碳排放预测模型的训练方法、装置、设备和存储介质与流程

    技术2025-08-09  7


    本技术涉及环境科学与能源科学,特别是涉及一种碳排放预测模型的训练方法、装置、计算机设备、计算机可读存储介质和计算机程序产品。


    背景技术:

    1、随着工业领域的快速发展,作为排出废物的碳逐渐占据大气层中碳含量的大部分,其中的电力行业是碳排放的重要来源之一,了解电力碳排放影响因素可以指导能源可持续战略的指定,目前确定影响电力碳排放的因素的手段——首先利用统计学方法收集大量数据,之后利用相关性分析筛选出与电力碳排放关联的因素。

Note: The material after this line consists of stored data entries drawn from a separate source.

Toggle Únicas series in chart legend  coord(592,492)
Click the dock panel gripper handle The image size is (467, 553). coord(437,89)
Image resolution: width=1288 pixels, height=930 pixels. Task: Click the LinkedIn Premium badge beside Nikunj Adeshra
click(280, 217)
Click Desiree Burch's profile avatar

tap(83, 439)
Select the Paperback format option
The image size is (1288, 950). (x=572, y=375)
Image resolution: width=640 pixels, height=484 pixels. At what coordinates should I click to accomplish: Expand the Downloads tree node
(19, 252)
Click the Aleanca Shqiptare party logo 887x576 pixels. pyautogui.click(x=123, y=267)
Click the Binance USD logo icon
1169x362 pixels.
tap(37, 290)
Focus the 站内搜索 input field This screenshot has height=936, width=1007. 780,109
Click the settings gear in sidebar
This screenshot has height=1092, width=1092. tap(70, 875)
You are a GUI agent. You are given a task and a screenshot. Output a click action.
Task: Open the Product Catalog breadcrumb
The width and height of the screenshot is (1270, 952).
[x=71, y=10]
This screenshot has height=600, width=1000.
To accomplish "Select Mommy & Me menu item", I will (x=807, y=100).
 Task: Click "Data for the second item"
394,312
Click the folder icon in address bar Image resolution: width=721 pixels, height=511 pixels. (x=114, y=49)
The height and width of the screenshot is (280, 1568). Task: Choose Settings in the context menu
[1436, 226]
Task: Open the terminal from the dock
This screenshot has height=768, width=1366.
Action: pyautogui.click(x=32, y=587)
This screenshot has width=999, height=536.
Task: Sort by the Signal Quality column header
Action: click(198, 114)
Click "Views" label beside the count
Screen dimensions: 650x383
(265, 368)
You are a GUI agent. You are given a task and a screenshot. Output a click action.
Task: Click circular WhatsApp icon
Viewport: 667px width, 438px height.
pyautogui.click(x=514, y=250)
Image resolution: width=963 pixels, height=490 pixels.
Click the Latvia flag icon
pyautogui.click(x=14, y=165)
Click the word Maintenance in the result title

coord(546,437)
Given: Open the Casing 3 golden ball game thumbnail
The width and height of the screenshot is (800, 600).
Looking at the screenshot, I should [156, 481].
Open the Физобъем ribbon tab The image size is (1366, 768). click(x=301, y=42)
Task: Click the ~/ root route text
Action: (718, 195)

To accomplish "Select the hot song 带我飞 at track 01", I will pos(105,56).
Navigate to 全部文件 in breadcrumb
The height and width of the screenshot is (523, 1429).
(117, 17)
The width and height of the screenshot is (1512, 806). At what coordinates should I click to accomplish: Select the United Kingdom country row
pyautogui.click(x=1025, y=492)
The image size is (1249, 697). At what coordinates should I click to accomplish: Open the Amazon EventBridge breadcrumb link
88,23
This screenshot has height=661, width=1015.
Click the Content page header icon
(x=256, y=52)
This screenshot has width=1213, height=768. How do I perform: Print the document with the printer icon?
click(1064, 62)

    2、然而,目前各因素对应的权重分析并不准确,进而导致在将对应的数据输入预测模型得出的碳排放量预测值与实际值之间的误差大,结果准确度低。


    技术实现思路

    1、基于此,有必要针对上述技术问题,提供一种能够提高碳排放预测准确度的碳排放预测模型的训练方法、装置、计算机设备、计算机可读存储介质和计算机程序产品。

    2、第一方面,本技术提供了一种碳排放预测模型的训练方法,包括:

    3、获取与样本工业用户关联的样本碳排放数据;样本碳排放数据中包括样本工业用户的实际碳排放量;

    4、获取样本碳排放数据关联的第一模型参数和第二模型参数;第一模型参数基于样本碳排放数据通过lmdi的一阶分解得到,第二模型参数基于样本碳排放数据通过lmdi的二阶分解得到;

    5、将样本碳排放数据、第一模型参数和第二模型参数输入待训练的碳排放预测模型,得到预测碳排放量,在预测碳排放量与实际碳排放量满足预设条件的情况下,获取待训练的碳排放预测模型中预设的参数调整系数;

    6、基于参数调整系数对第一模型参数和第二模型参数进行参数调整,得到训练完成的碳排放预测模型。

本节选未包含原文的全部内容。